- Lo primero porque el guion es brillante. Se nota que Anthony Mc Carten sabe lo que quiere contar. Ni pretende ni promete exactitud histórica. Tal vez ninguna de las conversaciones que atraviesan la película haya tenido lugar tal cual. Y, sin embargo, el fondo es muy real. Aunque no fuera así, perfectamente podría haber sido –parece ser una conclusión legítima–.
- Por las interpretaciones de Anthony Hopkins y Jonathan Pryce. Ambos están magníficos y transmiten humanidad, fragilidad y ternura en sus papeles.
- Fernando Meirelles, conocido director de Ciudad de Dios, juega aquí con los planos que van mostrando un constante intercambio de roles. La composición de algunas secuencias es magnífica (por citar algunas, la velada en Castel Gandolfo con el piano y la televisión, el diálogo en la Capilla Sixtina entre Benedicto y Bergoglio, o los créditos donde ambos papas ven juntos la final del Mundial entre Argentina y Alemania).
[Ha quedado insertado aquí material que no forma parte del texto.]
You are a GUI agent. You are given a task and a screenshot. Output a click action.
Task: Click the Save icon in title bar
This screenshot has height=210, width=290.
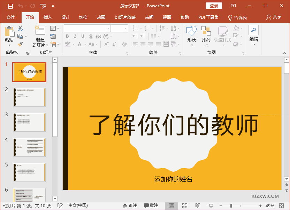(x=10, y=6)
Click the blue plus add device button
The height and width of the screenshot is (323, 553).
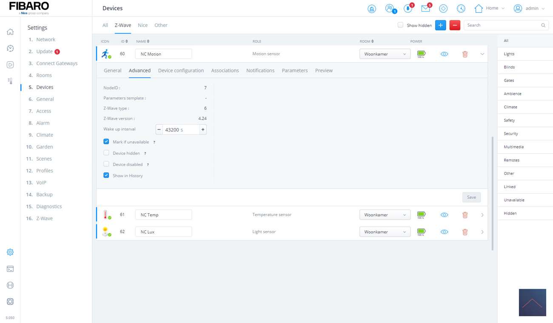tap(441, 26)
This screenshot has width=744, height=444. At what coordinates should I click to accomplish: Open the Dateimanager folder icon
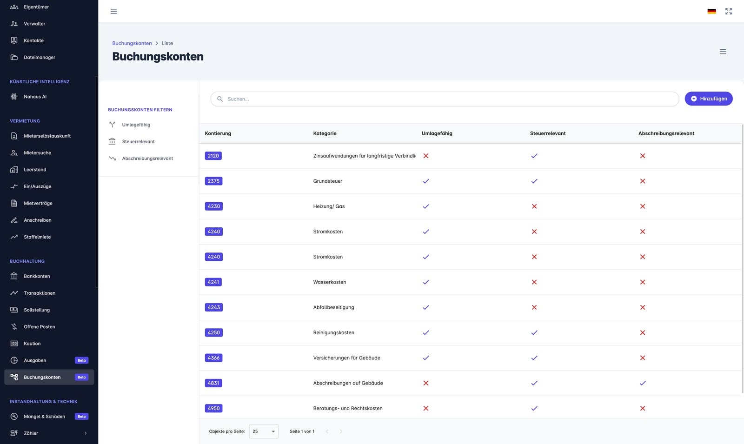tap(14, 57)
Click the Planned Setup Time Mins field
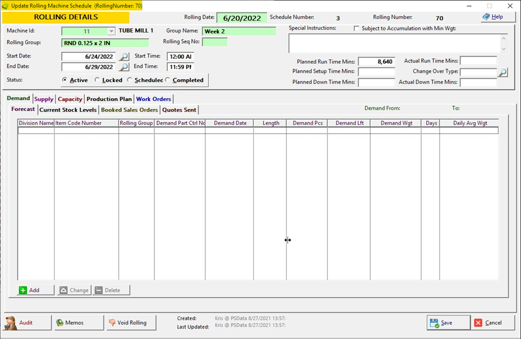 point(376,72)
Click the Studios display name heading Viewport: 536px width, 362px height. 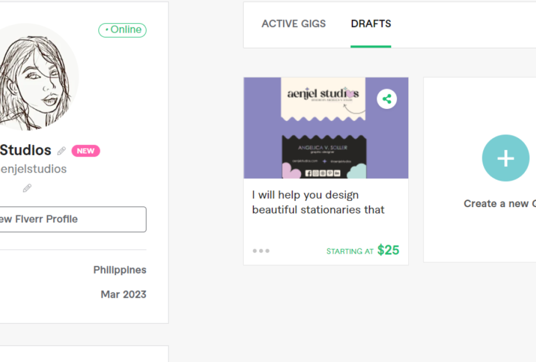[26, 151]
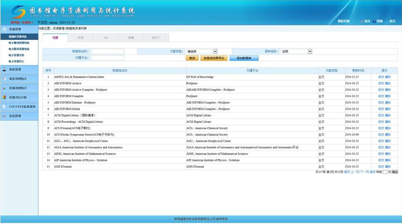Click the 读者利用统计 sidebar icon
The image size is (402, 224).
4,78
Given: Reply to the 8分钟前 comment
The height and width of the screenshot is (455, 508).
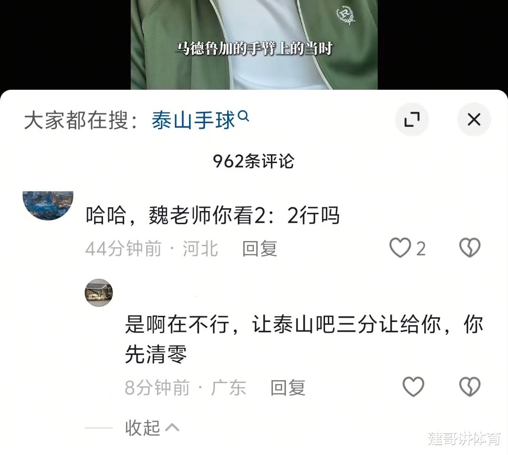Looking at the screenshot, I should pos(288,388).
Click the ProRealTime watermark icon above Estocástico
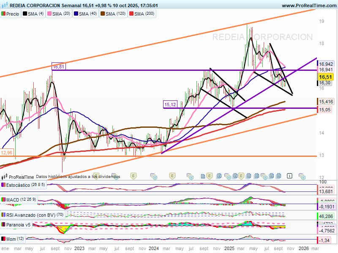 pyautogui.click(x=5, y=177)
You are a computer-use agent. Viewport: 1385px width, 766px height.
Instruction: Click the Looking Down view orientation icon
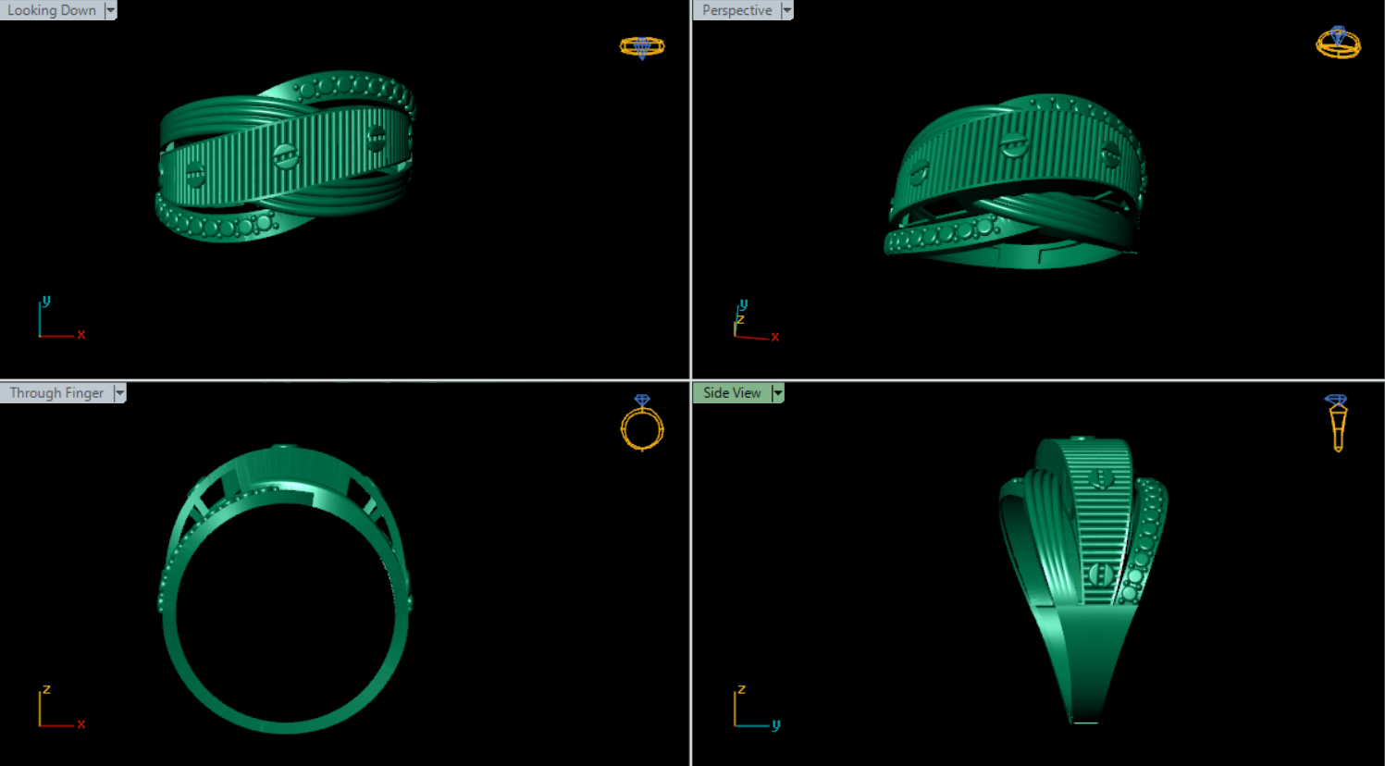641,46
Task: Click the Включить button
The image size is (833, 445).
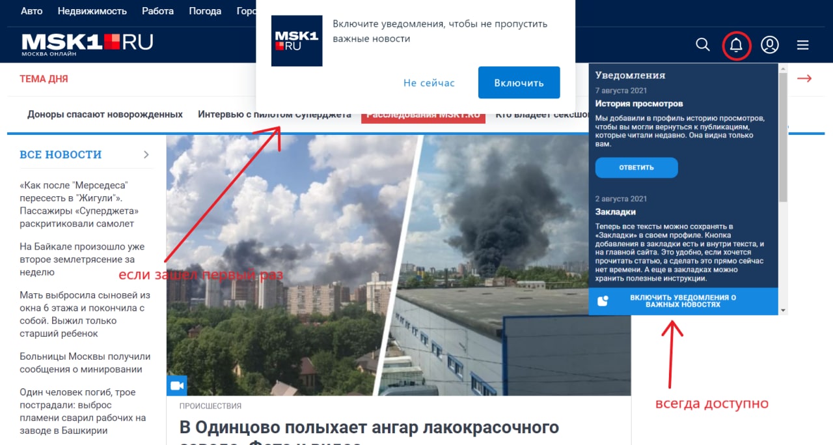Action: click(519, 83)
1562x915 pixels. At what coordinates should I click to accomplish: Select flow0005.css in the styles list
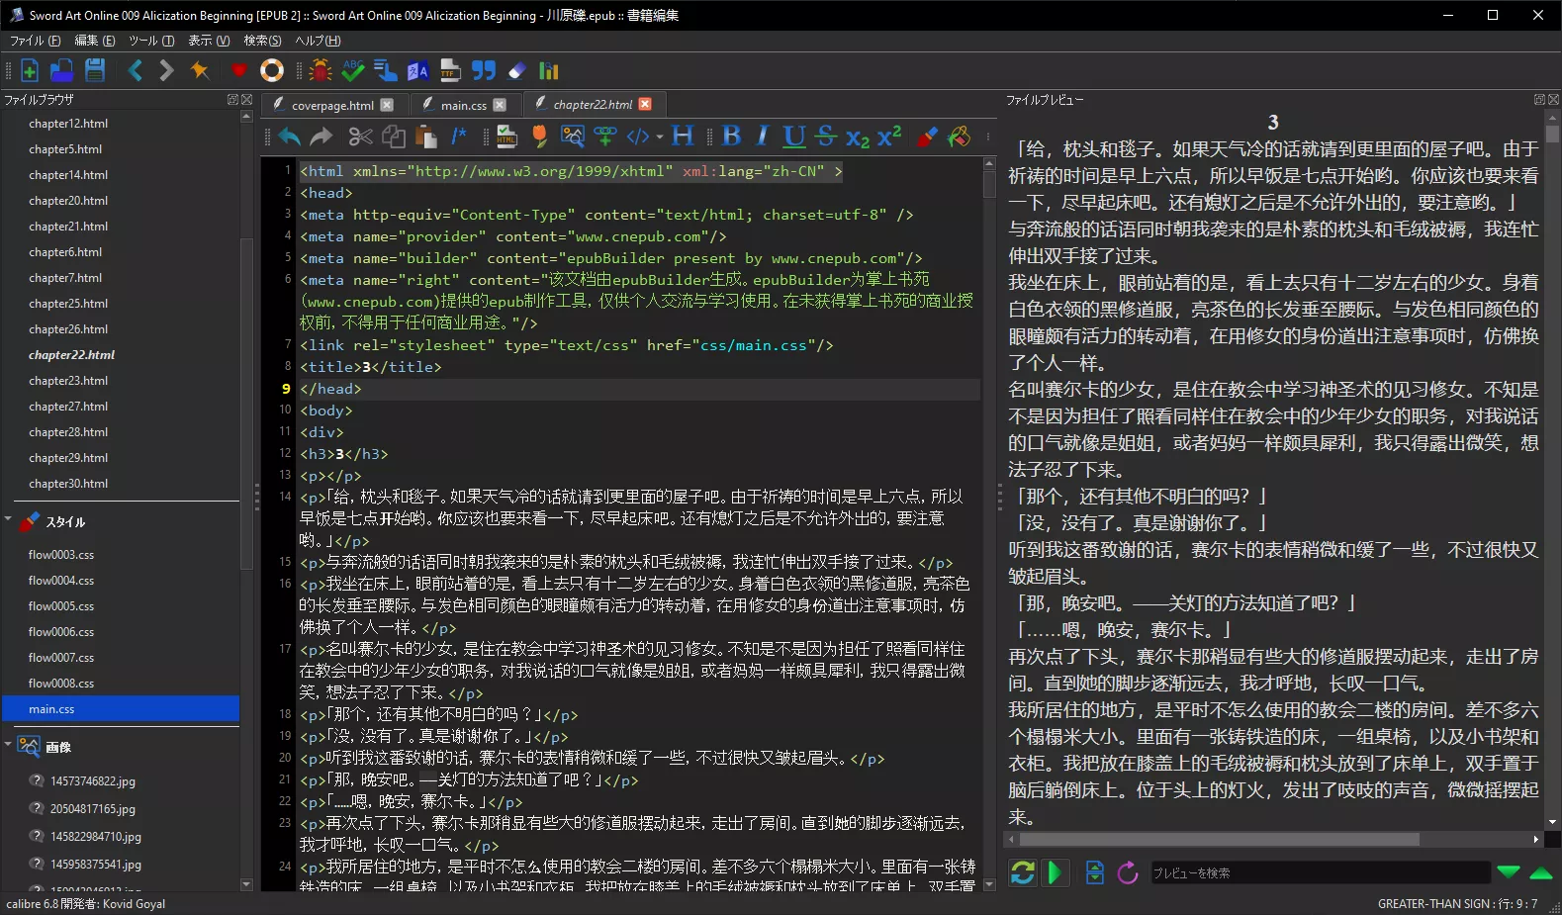pyautogui.click(x=61, y=606)
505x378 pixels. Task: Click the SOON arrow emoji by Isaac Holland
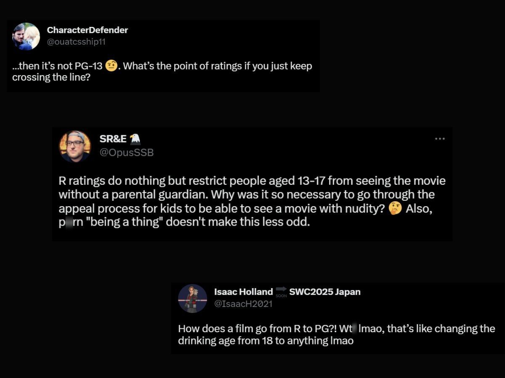point(281,292)
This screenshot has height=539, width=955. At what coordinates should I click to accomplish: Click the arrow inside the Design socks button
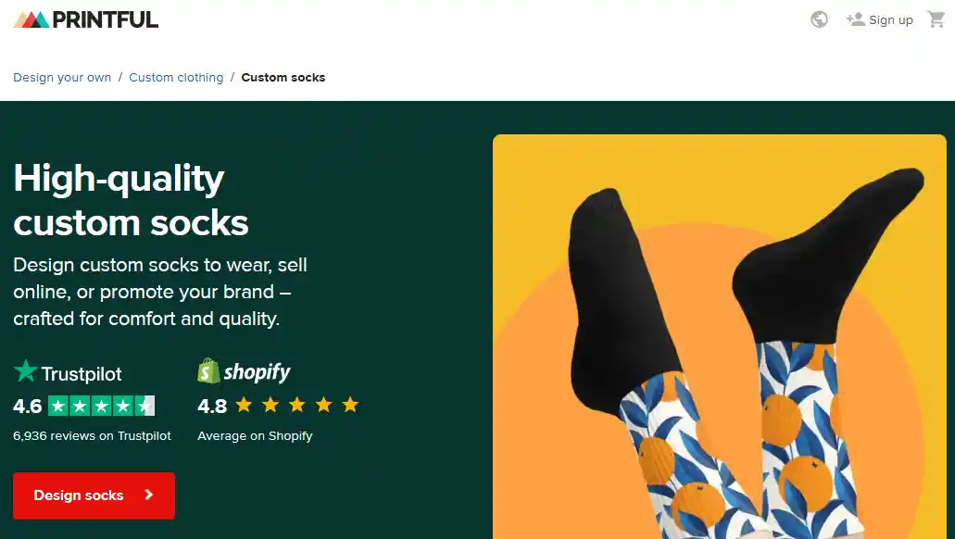[147, 495]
- La música es el elemento que quizás más contribuye a subrayar la relación de la Iglesia con el mundo moderno y la cultura contemporánea. Cada canción tiene su motivo y su momento. Aparte de la pequeña gamberrada que es poner la música de Dancing Queen mientras entran los cardenales en el cónclave (quizás en una socarrona crítica a la pompa vaticana), son peculiares la versión de Bella Ciao (¿aplicada a un cardenal anti-sistema?); la voz de Mercedes Sosa en medio de imágenes de la violencia de la dictadura militar; el recorrido de Bergoglio por la Capilla Sixtina al ritmo combinado del jazz y la majestuosidad de un órgano; o ver la pasión de Bergoglio por el fútbol mientras de fondo suena Bésame mucho.